==== PETIKAN TEKS ====
JAKARTA. Kementerian Perdagangan (Kemdag) akan menyeimbangkan neraca perdagangan Indonesia dengan Tiongkok. Untuk itu, Kemdag gencar mempromosikan produk ekspor nasional di provinsi-provinsi seluruh Tiongkok. "Selain itu, pembentukan 'trading house' di Shanghai dan Nanning," kata Dirjen Pengembangan Ekspor Nasional (PEN) Kemendag Nus Nuzulia Ishak ketika menyampaikan sambutan dalam seminar investasi dan perdagangan Indonesia di Nanning, Guangxi, Tiongkok, Sabtu (19/9). Upaya lainnya, kata Nus, adalah mengurangi hambatan tarif dan nontarif untuk produk ekspor Indonesia, utamanya batu bara, bahan kimia, minyak sawit dan turunannya, produk kayu dan kertas serta tekstil dan produk tekstil.
====
KETENTUAN TUGAS
Tolong sebutkan, di kota mana saja Kemdag akan membentuk "trading house" menurut berita tentang perdagangan Indonesia dengan Tiongkok?
==== ISI DATASET ====
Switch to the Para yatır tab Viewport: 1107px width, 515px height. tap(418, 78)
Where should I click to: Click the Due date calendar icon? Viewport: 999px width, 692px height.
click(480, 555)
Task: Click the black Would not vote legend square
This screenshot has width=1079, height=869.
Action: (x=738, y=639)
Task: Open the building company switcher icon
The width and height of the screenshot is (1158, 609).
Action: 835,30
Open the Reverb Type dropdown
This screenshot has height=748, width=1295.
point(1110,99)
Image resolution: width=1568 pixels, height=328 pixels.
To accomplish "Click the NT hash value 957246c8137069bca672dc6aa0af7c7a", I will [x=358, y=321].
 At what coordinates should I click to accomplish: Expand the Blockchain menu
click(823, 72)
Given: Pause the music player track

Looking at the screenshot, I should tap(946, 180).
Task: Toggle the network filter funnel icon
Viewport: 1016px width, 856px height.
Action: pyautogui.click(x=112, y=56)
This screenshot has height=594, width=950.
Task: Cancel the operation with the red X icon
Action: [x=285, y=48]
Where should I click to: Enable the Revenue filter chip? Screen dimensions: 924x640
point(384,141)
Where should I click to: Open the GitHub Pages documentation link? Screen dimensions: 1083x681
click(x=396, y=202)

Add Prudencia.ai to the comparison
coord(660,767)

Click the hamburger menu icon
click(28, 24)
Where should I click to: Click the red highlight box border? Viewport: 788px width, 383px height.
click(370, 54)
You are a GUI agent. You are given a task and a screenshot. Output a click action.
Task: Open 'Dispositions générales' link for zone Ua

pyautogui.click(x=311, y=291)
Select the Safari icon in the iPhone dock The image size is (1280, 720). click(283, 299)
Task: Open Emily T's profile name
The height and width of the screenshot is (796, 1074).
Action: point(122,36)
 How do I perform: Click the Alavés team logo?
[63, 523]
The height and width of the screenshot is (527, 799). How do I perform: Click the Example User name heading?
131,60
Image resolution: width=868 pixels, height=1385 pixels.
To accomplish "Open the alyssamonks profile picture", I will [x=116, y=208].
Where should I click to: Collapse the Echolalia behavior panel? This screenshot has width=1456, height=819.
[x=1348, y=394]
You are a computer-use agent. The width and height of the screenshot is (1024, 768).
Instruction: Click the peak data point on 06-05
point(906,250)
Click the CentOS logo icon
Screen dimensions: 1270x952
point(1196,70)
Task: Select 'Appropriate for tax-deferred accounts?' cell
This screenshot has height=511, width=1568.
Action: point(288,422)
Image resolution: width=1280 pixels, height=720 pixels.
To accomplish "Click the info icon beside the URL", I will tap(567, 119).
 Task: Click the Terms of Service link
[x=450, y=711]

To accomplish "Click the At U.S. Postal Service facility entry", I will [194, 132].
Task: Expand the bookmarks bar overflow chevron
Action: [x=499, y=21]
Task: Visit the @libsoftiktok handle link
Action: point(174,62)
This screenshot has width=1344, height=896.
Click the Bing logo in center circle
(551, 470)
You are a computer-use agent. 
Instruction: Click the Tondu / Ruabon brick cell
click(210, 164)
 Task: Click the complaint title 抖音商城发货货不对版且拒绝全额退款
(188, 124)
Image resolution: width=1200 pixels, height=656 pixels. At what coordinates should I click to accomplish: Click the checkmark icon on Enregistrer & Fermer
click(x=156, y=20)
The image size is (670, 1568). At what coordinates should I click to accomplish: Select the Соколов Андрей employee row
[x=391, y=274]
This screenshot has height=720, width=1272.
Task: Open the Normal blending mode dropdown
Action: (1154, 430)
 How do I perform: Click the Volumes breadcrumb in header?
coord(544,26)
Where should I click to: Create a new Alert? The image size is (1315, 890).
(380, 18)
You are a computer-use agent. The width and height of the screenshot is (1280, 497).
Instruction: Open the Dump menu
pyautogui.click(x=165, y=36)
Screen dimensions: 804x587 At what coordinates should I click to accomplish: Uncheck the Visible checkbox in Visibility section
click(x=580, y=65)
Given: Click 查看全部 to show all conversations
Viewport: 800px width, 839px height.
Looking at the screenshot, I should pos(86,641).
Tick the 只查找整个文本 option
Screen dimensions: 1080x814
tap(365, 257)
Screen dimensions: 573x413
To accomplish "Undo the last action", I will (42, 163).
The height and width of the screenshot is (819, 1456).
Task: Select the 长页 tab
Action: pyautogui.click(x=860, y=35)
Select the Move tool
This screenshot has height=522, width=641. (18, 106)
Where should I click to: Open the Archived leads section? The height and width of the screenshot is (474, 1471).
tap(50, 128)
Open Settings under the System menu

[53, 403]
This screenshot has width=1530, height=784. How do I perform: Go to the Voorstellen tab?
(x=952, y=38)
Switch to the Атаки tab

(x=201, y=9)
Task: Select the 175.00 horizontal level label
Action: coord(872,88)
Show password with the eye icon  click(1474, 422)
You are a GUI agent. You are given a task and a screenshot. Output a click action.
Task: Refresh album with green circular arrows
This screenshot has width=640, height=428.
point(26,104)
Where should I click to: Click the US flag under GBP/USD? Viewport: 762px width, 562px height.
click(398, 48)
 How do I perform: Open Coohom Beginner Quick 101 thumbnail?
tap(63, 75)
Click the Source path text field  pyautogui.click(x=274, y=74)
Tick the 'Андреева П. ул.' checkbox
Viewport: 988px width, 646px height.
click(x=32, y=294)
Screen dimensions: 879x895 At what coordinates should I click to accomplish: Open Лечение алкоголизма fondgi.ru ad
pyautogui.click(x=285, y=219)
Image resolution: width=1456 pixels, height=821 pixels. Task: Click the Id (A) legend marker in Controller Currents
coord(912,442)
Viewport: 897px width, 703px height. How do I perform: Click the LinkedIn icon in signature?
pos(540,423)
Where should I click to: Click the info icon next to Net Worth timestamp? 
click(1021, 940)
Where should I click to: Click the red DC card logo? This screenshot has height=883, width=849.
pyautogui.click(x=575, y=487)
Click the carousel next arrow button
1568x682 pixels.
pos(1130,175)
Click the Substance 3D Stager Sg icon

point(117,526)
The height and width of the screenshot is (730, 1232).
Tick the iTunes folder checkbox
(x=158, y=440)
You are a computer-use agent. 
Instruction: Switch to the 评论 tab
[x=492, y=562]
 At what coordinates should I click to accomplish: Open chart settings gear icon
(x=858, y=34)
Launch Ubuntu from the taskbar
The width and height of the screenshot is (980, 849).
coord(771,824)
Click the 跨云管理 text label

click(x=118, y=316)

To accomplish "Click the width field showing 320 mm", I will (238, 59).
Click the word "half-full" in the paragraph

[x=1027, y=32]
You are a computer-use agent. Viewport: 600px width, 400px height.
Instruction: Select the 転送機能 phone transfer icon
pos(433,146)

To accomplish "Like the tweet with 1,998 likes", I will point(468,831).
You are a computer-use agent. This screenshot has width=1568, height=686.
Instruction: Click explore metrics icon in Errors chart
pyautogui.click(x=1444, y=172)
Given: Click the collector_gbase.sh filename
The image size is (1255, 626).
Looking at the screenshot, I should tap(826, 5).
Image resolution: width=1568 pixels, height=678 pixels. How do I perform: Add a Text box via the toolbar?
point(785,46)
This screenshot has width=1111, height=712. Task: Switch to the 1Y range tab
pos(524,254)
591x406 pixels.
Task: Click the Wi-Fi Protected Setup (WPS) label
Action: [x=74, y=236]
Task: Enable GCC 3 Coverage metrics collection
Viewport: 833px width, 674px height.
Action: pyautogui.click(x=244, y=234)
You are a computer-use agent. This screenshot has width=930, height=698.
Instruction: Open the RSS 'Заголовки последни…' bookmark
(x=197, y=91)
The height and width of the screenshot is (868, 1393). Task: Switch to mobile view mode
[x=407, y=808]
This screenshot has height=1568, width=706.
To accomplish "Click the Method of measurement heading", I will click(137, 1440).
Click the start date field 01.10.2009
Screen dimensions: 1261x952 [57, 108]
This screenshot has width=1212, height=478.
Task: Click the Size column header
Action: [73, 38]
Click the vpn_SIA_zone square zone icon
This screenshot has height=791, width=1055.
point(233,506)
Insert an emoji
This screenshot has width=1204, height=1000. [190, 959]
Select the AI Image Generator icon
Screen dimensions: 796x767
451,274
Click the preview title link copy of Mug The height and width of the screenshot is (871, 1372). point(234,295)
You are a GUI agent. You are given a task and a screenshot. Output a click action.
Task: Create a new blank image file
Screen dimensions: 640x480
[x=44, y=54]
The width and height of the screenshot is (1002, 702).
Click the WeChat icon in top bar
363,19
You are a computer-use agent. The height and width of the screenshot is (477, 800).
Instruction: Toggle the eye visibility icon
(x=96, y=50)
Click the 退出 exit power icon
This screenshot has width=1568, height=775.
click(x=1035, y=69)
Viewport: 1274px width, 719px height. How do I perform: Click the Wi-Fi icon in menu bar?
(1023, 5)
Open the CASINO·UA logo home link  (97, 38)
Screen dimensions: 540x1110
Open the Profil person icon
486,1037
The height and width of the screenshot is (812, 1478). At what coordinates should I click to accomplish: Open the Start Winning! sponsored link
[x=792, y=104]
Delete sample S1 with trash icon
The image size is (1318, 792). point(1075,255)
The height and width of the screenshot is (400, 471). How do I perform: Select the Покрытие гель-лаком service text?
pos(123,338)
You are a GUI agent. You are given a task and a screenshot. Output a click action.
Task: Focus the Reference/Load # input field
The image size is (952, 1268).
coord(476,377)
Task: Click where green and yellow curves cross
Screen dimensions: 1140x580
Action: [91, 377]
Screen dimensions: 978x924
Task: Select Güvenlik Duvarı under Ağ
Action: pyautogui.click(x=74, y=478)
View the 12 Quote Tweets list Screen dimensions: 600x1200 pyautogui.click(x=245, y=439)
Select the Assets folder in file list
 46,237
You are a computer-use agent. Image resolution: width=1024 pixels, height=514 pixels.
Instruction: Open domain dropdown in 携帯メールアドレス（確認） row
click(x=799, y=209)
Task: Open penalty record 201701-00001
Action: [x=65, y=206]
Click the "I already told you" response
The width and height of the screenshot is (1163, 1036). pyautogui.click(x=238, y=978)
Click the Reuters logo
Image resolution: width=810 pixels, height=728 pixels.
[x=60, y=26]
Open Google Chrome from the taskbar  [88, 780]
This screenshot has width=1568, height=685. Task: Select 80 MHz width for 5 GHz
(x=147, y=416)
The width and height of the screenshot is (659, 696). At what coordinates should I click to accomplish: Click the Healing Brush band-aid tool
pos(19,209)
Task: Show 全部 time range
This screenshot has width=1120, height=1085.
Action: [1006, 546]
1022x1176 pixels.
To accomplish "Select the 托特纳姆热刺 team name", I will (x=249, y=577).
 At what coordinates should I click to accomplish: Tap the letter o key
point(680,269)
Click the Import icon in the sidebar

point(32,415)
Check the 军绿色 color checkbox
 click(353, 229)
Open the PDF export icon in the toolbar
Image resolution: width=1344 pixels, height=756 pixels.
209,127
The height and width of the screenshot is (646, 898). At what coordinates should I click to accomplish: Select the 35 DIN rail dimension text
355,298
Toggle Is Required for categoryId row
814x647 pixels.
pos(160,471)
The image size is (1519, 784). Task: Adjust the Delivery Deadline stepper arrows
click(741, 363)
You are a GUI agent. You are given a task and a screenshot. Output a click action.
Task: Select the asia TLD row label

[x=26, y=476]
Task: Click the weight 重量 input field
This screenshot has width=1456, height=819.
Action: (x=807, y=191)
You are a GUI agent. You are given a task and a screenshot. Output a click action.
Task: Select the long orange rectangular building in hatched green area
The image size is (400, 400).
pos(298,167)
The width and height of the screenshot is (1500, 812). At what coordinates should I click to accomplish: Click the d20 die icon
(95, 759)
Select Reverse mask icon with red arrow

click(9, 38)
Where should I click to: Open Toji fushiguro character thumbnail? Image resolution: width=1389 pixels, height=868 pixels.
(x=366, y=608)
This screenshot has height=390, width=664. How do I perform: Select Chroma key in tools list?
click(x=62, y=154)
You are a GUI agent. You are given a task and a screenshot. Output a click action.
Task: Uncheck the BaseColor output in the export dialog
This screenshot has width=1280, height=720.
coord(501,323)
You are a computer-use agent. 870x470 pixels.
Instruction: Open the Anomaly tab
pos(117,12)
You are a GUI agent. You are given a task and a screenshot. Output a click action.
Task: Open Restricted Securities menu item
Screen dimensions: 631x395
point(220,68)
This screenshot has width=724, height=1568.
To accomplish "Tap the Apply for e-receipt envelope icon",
====
TUGAS SELESAI
Di Shanghai dan Nanning.